Adventure Game Studio

There are certain genres that are more accessible than others. Classic point-and-click graphic adventure video games are one of them, given their simple control system and pseudo-immobile 2-D scenarios. Adventure Game Studio lets you create titles like classic favorites from the ’90s from LucasArts or Sierra. While not quite as intuitive as Game Maker, AGS’s simple language, with countless tutorials for it on the Internet, lets you focus on your role as scriptwriter and graphic designer without too many distractions.

There is a huge community of AGS users and from it have emerged everything from remakes of classic sagas like King Quest to totally original titles such as Heroine’s Quest. And best of all, the program is completely free.

AGS-screen

StencylWorks

Another tool that resembles Game Maker with regards to its drag-and-drop interface and ease of use. In this case, its system is focused on modularity, so that you can create a character, scene, or object and easily export it to other projects. In fact, from the program itself you can access a database of resources created by this very altruistic user community.

The basic version is free and lets you export your projects to your browser using Adobe Flash Player, while the paid version ($99 in its cheapest version) adds the ability to export stand-alone executable files.

Stencyl-screenshot

Construct 2

Another IDE for rookies.
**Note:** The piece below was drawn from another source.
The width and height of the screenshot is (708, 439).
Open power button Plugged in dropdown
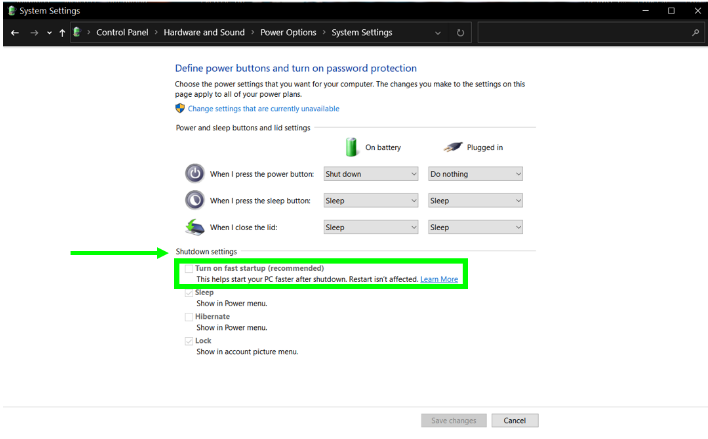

In this case, the program’s main appeal lies in the fact that the free version allows you to export project in the versatile HTML5 language. In fact, the free version also allows you to publish your games to Facebook, Chrome Web Store, or even the developer’s games site, among other options.
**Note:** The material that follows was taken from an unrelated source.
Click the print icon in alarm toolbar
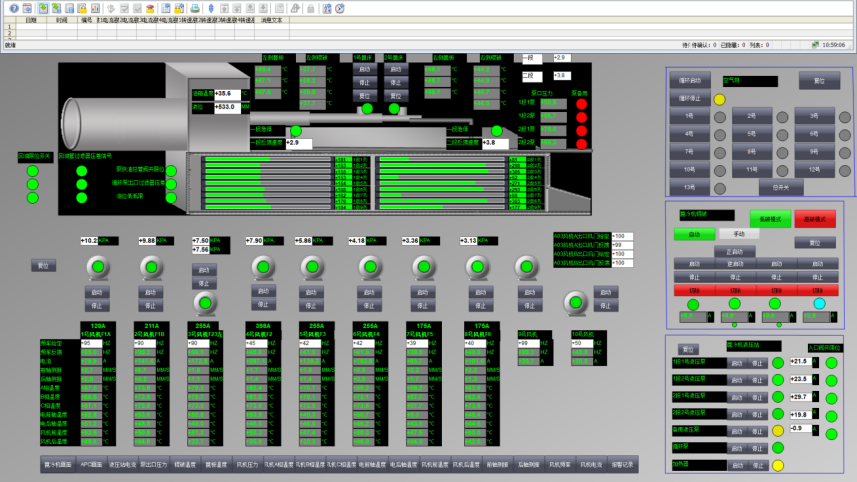This screenshot has height=482, width=857. [195, 8]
While the aforementioned programs are themselves very simple, Construct 2 wins the game in this regard: it even has predefined movement and game style profiles. With just a few clicks of the mouse you can have a game with its own physics system and your own little character jumping between platforms.

Construct2-screenshot

Arcade Game Studio

We’ve left for last a tool whose interface is intentionally rudimentary so it matches the type of video games for which it was developed. With Arcade Game Studio you can create 2-D arcade games in classic, platform, or shooter style along the lines of Commando or Ghosts ’n’ Goblins.

Although initially you have to pay for the program, now the tool is totally free, although if you want to support the project you can make donations on their official webpage. You can see a good example of what the program can do in Maximum Action Carnage.